____ Metin parçası

Seçim sürecinin psikopolitik anatomisi: Rüya ve kâbus

Bugün Erdoğan ve AKP’nin hikayesinin kalmadığını söyleyenler aslında kolektif bir rüyanın tükenişinden de söz etmektedir. O halde bu rüyanın örtülü/sabit ve açık içeriklerini yapısal bir analize tabi tutmak günümüzün kâbusunu anlamakta rehber olacaktır.

Zafer Yörük yazar@gazeteduvar.com.tr

Siyasetin rüya ve kâbusların mücadele alanı olarak okunması aslında yeni bir şey değil. En bilinen örnek, siyah sivil haklar hareketi önderi Martin Luther King’in Washington’da Lincoln heykeli altında verdiği ünlü ‘Benim bir rüyam var’ söylevidir. Bu rüya belli ki beyaz müesses nizamın kâbusuydu ve King’in canına mal oldu. Gerçekliğin imajiner boyutu ile siyasal süreçler arasındaki ilişkinin, rüyaların oluşması ve hayata geçirilmesi olarak izahı mümkündür. Daha rasyonalist bir bakış, bunu projeler oluşturmak ve uygulamaya koymak olarak da tanımlayabilir ama bu terimlerin çağrıştırdığı sayısal kesinlik, kolektif insan eylemlerine dayalı siyasal süreçleri izahta geçerli değildir. Kolektif tasarımlar ya da tahayyüller, toplumun ortak rüyaları olarak algılandığında rüyanın oluşum ve işlevleri ile bu tahayyüller arasındaki paralellikler de görünür hale geliyor.

________

Görevler ->
1. Rüya ve kâbus üzerine yazıya göre şu soruları yanıtlayın:
(a) Martin Luther King ünlü söylevini nerede vermiştir?
(b) Daha rasyonalist bir bakış, rüyaların oluşması ve hayata geçirilmesini nasıl tanımlayabilir?
(c) Erdoğan ve AKP'nin hikayesinin kalmadığını söyleyenler aslında neyin tükenişinden söz etmektedir?
2. Rüya ve kâbus üzerine yazıdan bir bölümü olduğu gibi kopyalayın. Kopyalamaya "Bugün Erdoğan ve" sözlerinin geçtiği yerden başlayın ve "anlamakta rehber olacaktır." sözlerinden sonra bitirin.
3. Rüya ve kâbus üzerine yazının son cümlesinden sonra gelecek bölümü yazın.
Bundan sonra gelen malzeme, rüya ve kâbus üzerine yazıdan ayrı bir kaynaktır.

____ Veri kümesi bölümü

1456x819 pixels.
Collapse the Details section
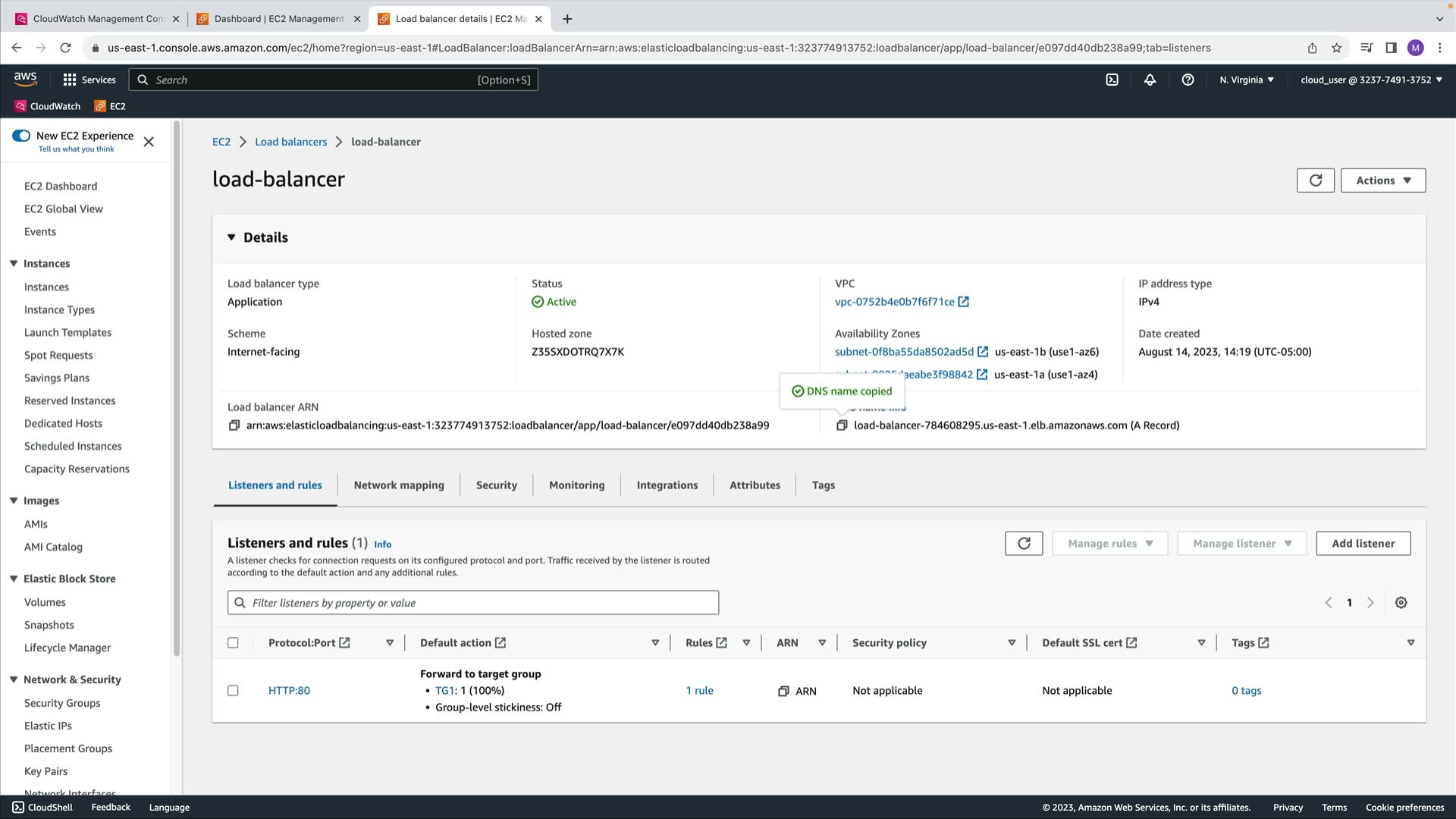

________

Çözülmüş görevler ->
1.
(a) Washington'da, Lincoln heykeli altında.
(b) Projeler oluşturmak ve uygulamaya koymak olarak.
(c) Kolektif bir rüyanın tükenişinden.

2.
Bugün Erdoğan ve AKP’nin hikayesinin kalmadığını söyleyenler aslında kolektif bir rüyanın tükenişinden de söz etmektedir. O halde bu rüyanın örtülü/sabit ve açık içeriklerini yapısal bir analize tabi tutmak günümüzün kâbusunu anlamakta rehber olacaktır.

3.
Bugün Erdoğan ve AKP’nin hikayesinin kalmadığını söyleyenler aslında kolektif bir rüyanın tükenişinden de söz etmektedir. O halde bu rüyanın örtülü/sabit ve açık içeriklerini üst-belirlenim süreçleriyle birlikte yapısal bir analize tabi tutmak günümüzün kâbusunu anlamakta rehber olacaktır. Tükendiği saptanan hikâye, birkaç dramatik dönüş momenti yaşamıştır. Başlangıçta temel hak ve özgürlüklerin tanınması ve genişletilmesi yoluyla dışlanmış İslamcı kimliği de içeren bir sistemik yenilenme vaadi mevcuttu. Bu rüya büyük ölçüde hayata geçirildi hatta gerçekleşme sürecinde yer yer vadedileni aşacak boyutlara ulaşarak geçmişin baskıcı kimlikleri olarak yeniden anlamlandırılan kesimin hak ve özgürlüklerini ihlal edici biçimler kazandı. Bu reformların zeminini, ekonomide istikrar ve iyi hal ve gidiş oluşturmaktaydı.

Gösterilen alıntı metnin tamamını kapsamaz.